> **INFORMATION PROVIDED**:
————————

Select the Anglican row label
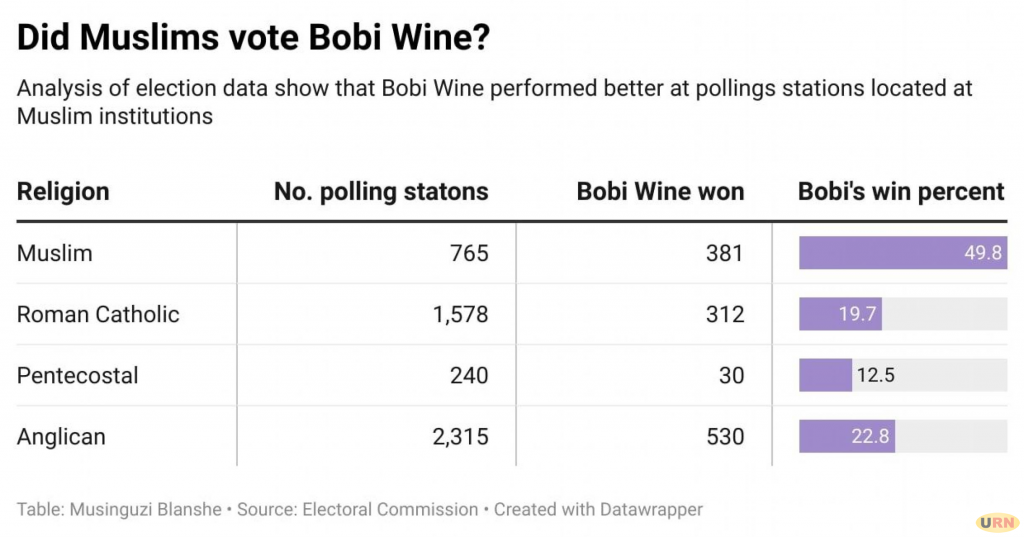Viewport: 1024px width, 537px height. pyautogui.click(x=61, y=437)
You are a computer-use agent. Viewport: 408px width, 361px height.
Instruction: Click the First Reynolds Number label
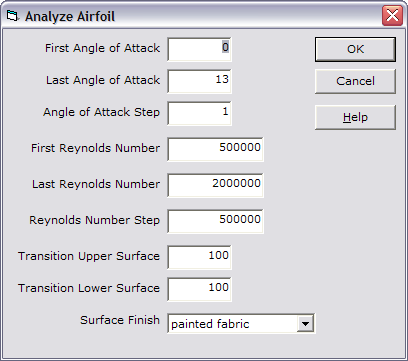(x=96, y=148)
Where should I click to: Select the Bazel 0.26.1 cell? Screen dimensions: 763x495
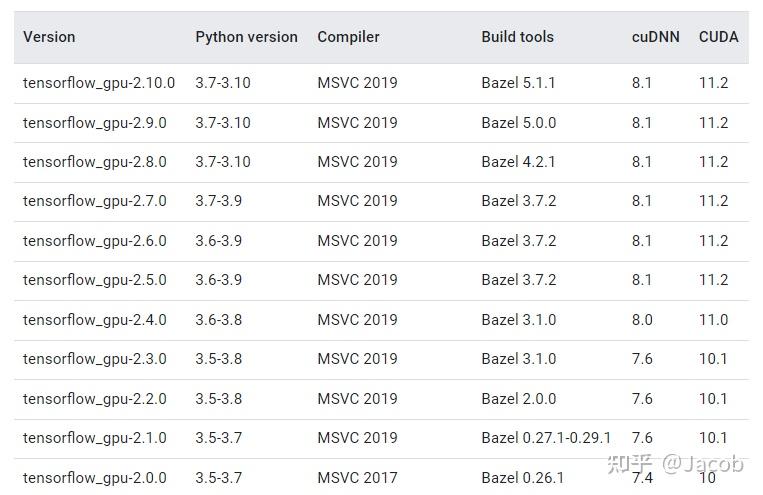click(x=522, y=478)
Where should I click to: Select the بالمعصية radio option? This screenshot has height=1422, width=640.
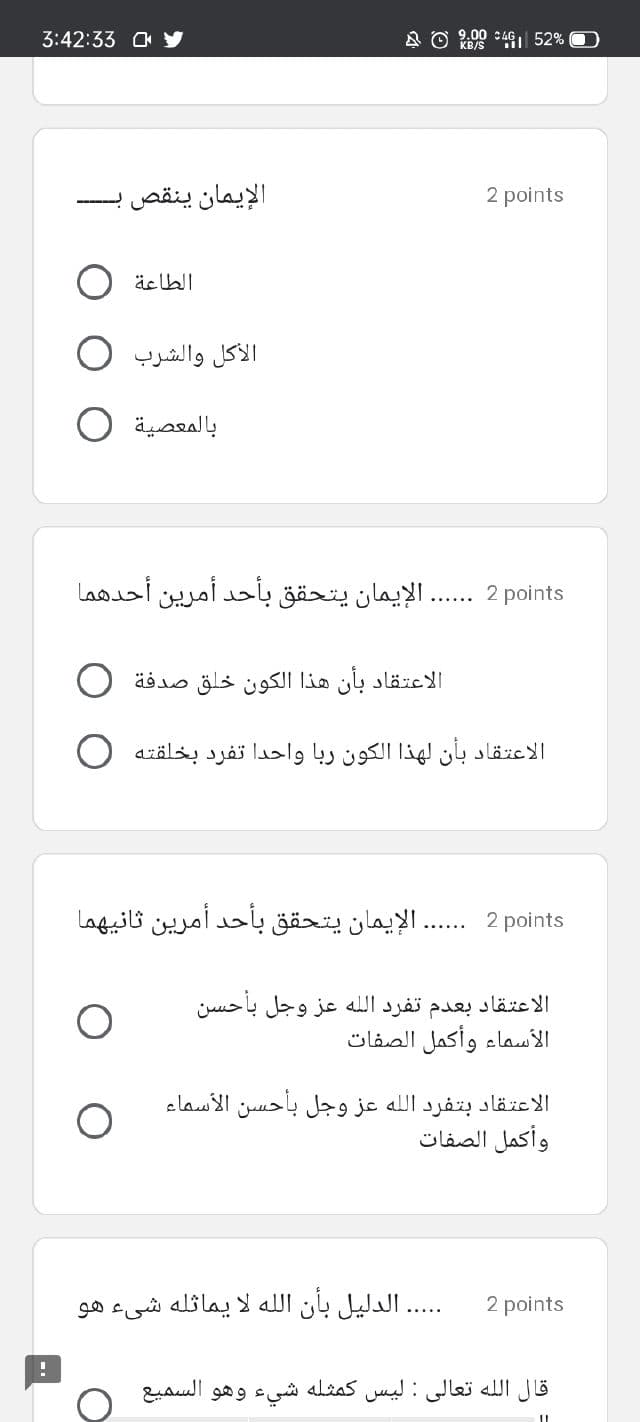95,425

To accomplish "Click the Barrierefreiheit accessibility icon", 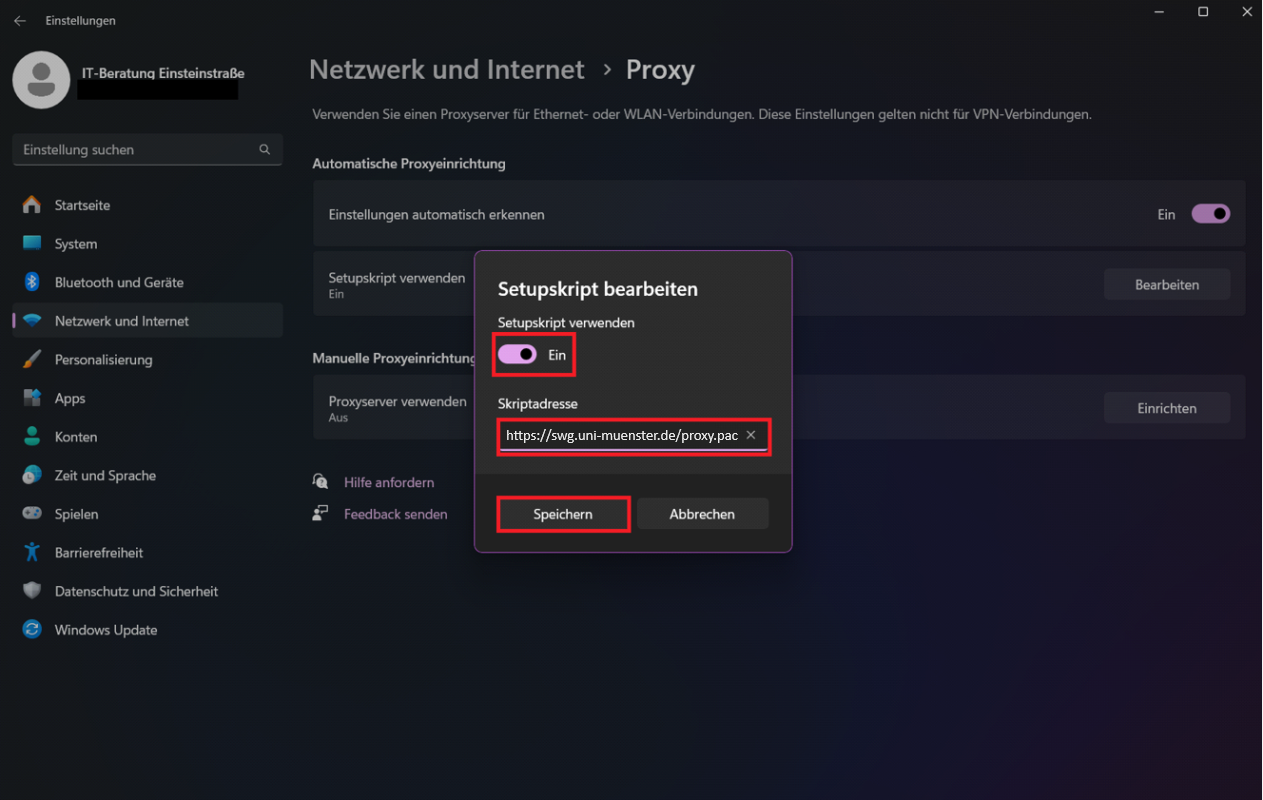I will pyautogui.click(x=33, y=552).
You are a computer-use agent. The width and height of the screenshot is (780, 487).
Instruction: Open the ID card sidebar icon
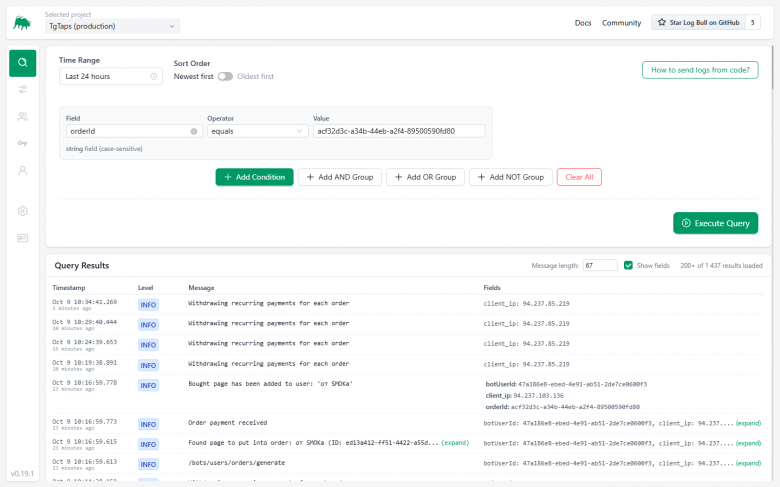(23, 238)
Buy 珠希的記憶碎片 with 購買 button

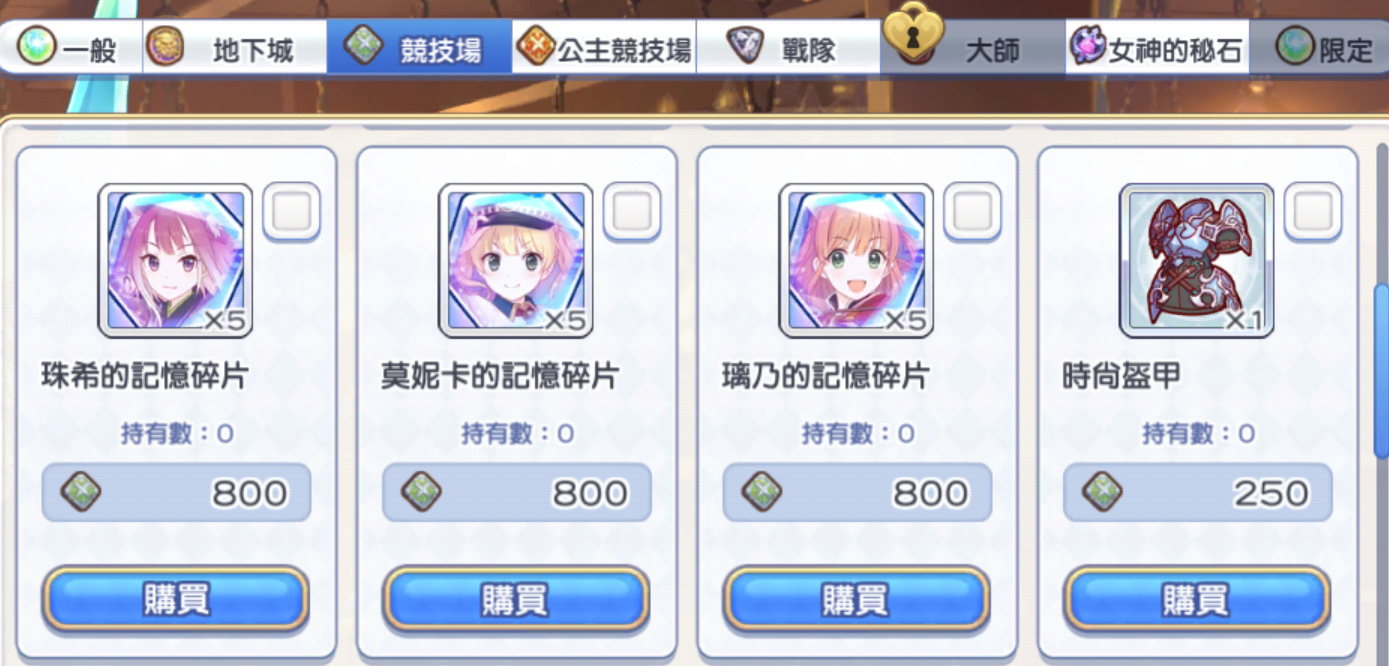tap(176, 599)
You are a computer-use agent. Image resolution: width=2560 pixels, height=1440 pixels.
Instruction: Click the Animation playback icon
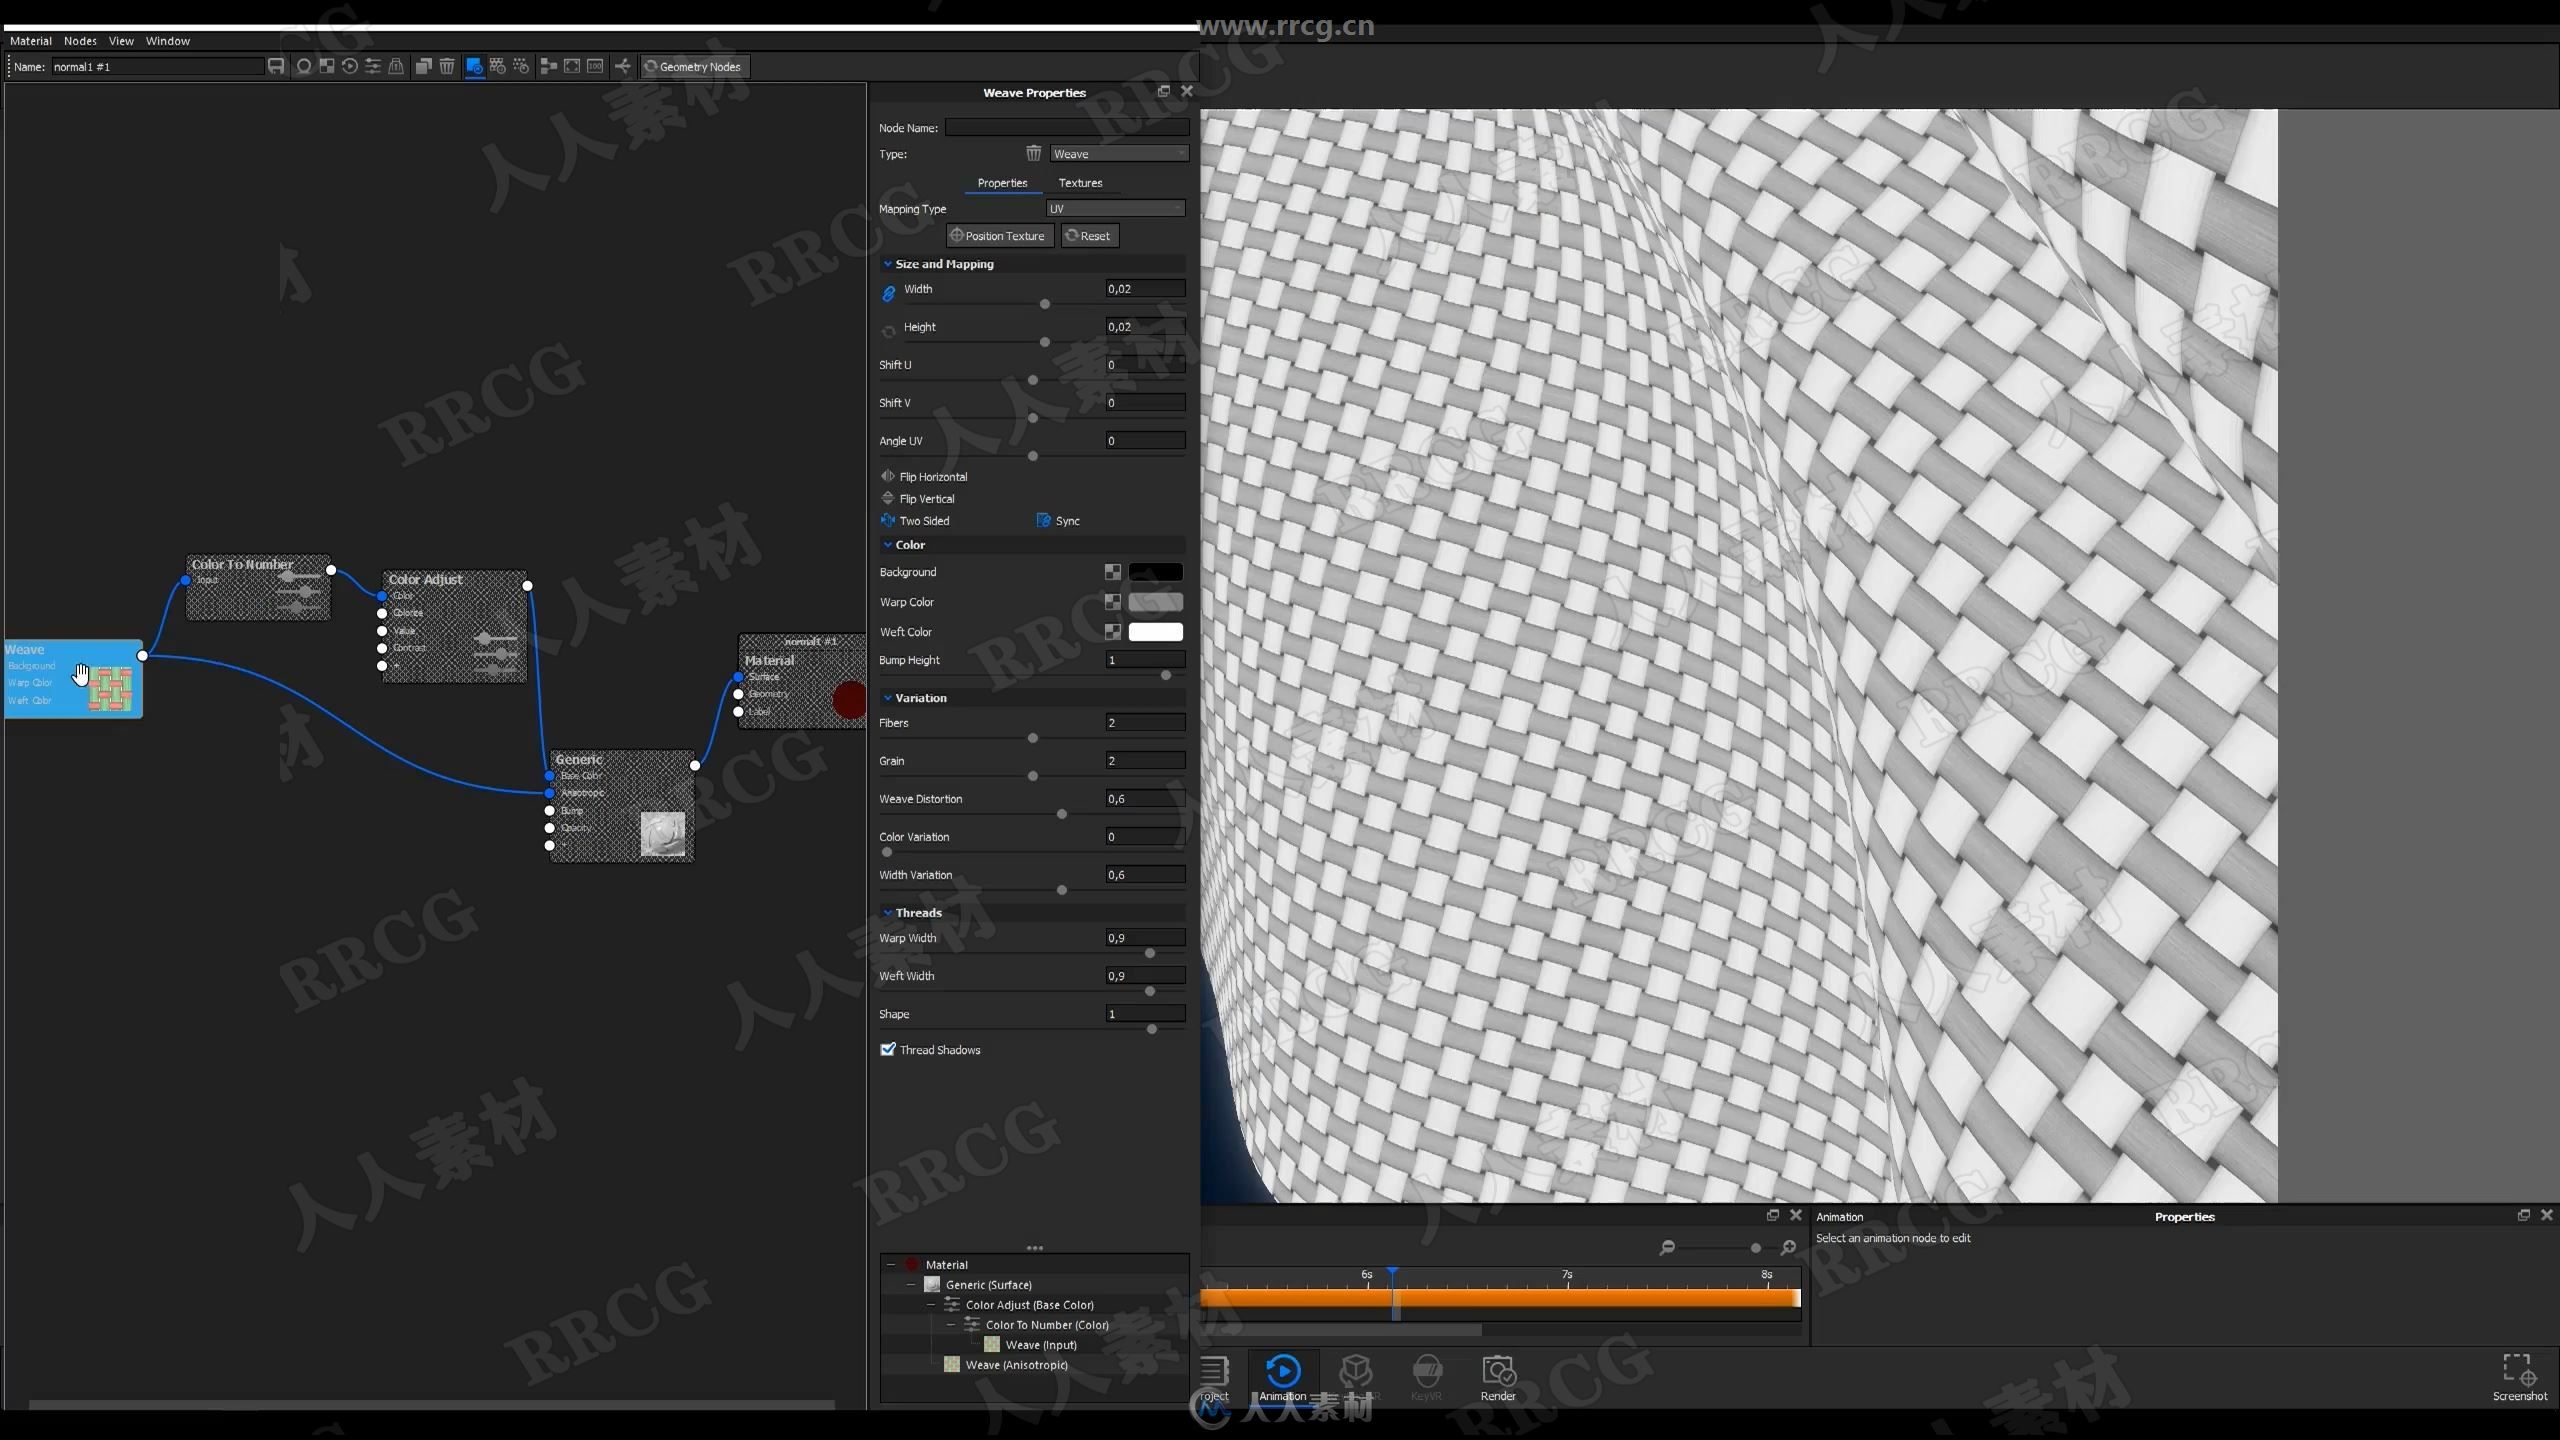tap(1282, 1370)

————————

Copy exactly the lines from the one containing "You are a computer-use agent. The" through the final line of the records above, both included, and leave out any pictures.

> **RESPONSE TO THIS EXERCISE**:
You are a computer-use agent. The width and height of the screenshot is (780, 487).
Instruction: Open the ID card sidebar icon
(23, 238)
Buy 珠希的記憶碎片 with 購買 button

tap(176, 599)
You are a computer-use agent. Image resolution: width=2560 pixels, height=1440 pixels.
Instruction: Click the Animation playback icon
tap(1282, 1370)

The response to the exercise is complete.